## WHAT TO DO
Copy out every one of the records below word for word.

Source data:
▼

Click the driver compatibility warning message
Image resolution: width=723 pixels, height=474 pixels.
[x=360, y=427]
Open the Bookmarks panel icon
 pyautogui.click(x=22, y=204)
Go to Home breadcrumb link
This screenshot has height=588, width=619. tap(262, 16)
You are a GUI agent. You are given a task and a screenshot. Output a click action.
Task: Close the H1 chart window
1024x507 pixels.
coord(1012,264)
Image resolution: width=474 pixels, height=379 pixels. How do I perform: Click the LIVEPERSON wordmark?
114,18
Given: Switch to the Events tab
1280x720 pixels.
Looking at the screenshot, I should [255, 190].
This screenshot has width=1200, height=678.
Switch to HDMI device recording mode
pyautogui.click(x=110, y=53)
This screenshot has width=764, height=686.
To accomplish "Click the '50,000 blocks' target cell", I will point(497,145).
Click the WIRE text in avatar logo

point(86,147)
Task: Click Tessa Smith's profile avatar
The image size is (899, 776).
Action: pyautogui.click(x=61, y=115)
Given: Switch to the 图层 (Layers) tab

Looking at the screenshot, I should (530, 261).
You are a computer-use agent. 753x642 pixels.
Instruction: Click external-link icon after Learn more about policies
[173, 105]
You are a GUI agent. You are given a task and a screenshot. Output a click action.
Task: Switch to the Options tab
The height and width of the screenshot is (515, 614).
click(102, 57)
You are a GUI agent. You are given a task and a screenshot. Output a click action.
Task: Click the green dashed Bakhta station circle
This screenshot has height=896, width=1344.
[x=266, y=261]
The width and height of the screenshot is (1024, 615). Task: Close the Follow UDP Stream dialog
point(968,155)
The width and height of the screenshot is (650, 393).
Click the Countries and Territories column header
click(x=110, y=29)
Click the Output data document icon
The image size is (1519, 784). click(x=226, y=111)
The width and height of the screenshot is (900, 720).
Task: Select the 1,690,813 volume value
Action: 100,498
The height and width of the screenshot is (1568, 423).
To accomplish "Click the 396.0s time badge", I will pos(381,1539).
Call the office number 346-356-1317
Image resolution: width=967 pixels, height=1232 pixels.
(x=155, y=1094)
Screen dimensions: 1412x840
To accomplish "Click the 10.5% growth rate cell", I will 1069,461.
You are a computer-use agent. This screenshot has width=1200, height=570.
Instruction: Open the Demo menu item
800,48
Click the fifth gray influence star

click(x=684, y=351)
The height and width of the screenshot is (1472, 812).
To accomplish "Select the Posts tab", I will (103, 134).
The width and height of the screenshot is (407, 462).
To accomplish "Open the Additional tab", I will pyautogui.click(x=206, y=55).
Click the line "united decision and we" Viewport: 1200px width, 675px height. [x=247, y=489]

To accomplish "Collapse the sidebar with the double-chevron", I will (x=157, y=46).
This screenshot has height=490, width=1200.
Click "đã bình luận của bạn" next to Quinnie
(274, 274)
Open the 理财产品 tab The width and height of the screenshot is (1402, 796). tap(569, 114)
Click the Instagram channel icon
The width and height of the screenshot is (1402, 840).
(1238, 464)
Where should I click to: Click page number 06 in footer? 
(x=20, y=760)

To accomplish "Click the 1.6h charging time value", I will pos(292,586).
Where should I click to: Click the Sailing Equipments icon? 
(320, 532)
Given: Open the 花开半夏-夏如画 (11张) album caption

▲

## TASK SOLUTION
Click the driver compatibility warning message
Image resolution: width=723 pixels, height=474 pixels.
[x=360, y=427]
Open the Bookmarks panel icon
 pyautogui.click(x=22, y=204)
Go to Home breadcrumb link
This screenshot has height=588, width=619. tap(262, 16)
You are a GUI agent. You are given a task and a screenshot. Output a click action.
Task: Close the H1 chart window
1024x507 pixels.
coord(1012,264)
Image resolution: width=474 pixels, height=379 pixels. How do I perform: Click the LIVEPERSON wordmark?
114,18
Given: Switch to the Events tab
1280x720 pixels.
Looking at the screenshot, I should [255, 190].
This screenshot has width=1200, height=678.
Switch to HDMI device recording mode
pyautogui.click(x=110, y=53)
This screenshot has width=764, height=686.
To accomplish "Click the '50,000 blocks' target cell", I will point(497,145).
Click the WIRE text in avatar logo

point(86,147)
Task: Click Tessa Smith's profile avatar
The image size is (899, 776).
Action: pyautogui.click(x=61, y=115)
Given: Switch to the 图层 (Layers) tab

Looking at the screenshot, I should (530, 261).
You are a computer-use agent. 753x642 pixels.
Instruction: Click external-link icon after Learn more about policies
[173, 105]
You are a GUI agent. You are given a task and a screenshot. Output a click action.
Task: Switch to the Options tab
The height and width of the screenshot is (515, 614).
click(102, 57)
You are a GUI agent. You are given a task and a screenshot. Output a click action.
Task: Click the green dashed Bakhta station circle
This screenshot has height=896, width=1344.
[x=266, y=261]
The width and height of the screenshot is (1024, 615). Task: Close the Follow UDP Stream dialog
point(968,155)
The width and height of the screenshot is (650, 393).
Click the Countries and Territories column header
click(x=110, y=29)
Click the Output data document icon
The image size is (1519, 784). click(x=226, y=111)
The width and height of the screenshot is (900, 720).
Task: Select the 1,690,813 volume value
Action: 100,498
The height and width of the screenshot is (1568, 423).
To accomplish "Click the 396.0s time badge", I will pos(381,1539).
Call the office number 346-356-1317
Image resolution: width=967 pixels, height=1232 pixels.
(x=155, y=1094)
Screen dimensions: 1412x840
To accomplish "Click the 10.5% growth rate cell", I will 1069,461.
You are a computer-use agent. This screenshot has width=1200, height=570.
Instruction: Open the Demo menu item
800,48
Click the fifth gray influence star

click(x=684, y=351)
The height and width of the screenshot is (1472, 812).
To accomplish "Select the Posts tab", I will (103, 134).
The width and height of the screenshot is (407, 462).
To accomplish "Open the Additional tab", I will pyautogui.click(x=206, y=55).
Click the line "united decision and we" Viewport: 1200px width, 675px height. [x=247, y=489]

To accomplish "Collapse the sidebar with the double-chevron", I will (x=157, y=46).
This screenshot has height=490, width=1200.
Click "đã bình luận của bạn" next to Quinnie
(274, 274)
Open the 理财产品 tab The width and height of the screenshot is (1402, 796). tap(569, 114)
Click the Instagram channel icon
The width and height of the screenshot is (1402, 840).
(1238, 464)
Where should I click to: Click page number 06 in footer? 
(x=20, y=760)

To accomplish "Click the 1.6h charging time value", I will pos(292,586).
Where should I click to: Click the Sailing Equipments icon? 
(320, 532)
Given: Open the 花开半夏-夏如画 (11张) album caption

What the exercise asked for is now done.